Objective:  EMS dispatched to a motor vehicle collision at the intersection of a county road.  Upon arrival, EMS found the car, still in the intersection without significant damage.  Very little intrusion was found anywhere on the front of the vehicle.  Damage was confined to the front bumper.  The airbag was deployed. The patient found sitting in the drivers’ seat and did not appear to be in distress and was conversing with police officers.  Immediate c-spine stabilization was performed.  The airway was open & clear; Respirations were adequate (Rate – 22 Rhythm and Quality were normal); Circulation was adequate (no obvious bleeding with intact peripheral pulses).  Transport was deferred so that a focused history & physical examination could be performed.  The focused history and physical examination revealed pain without deformity to the right hand (which possibly was struck by the airbag).  The patient was able to move his right hand without pain and presented with good pulse motor sensory perception.  

Assessment:  The patient possibly has a broken right hand

Plan:  Per protocol, the patient was immobilized on a long backboard and cervical collar.   The patient was given a cold pack for his hand and was transported to Some Hospital ER (who was notified while enroute).  While enroute, repeated ongoing physical examinations were performed (no changes recorded).
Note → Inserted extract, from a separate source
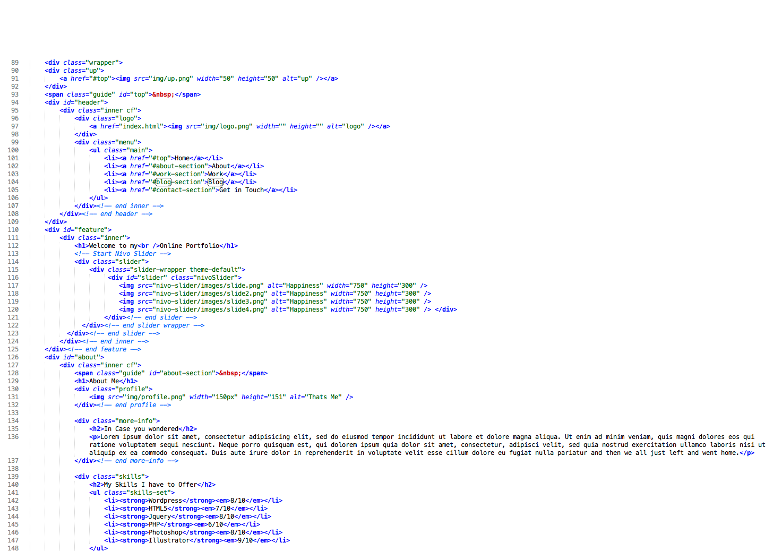The height and width of the screenshot is (551, 782).
Task: Click the "Start Nivo Slider" comment
Action: click(123, 254)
What if the writer want to document the results of a detailed physical examination or a rapid trauma assessment?  Easy, just list the body regions being evaluated and then write your findings in the spaces.

Head:  No crepitus or bleeding found, Pupils were equally reactive to light

Neck:  No JVD, trachea midline

Chest:  No penetrations or flail segment; bilateral equal clear breath sounds

Abdomen: Soft and non tender

Pelvis: Stable

Lower Extremities: No bleeding or deformities, PMS intact

Upper Extremities: No bleeding or deformities, PMS intact

Posterior: No penetrations, bleeding, or other trauma noted.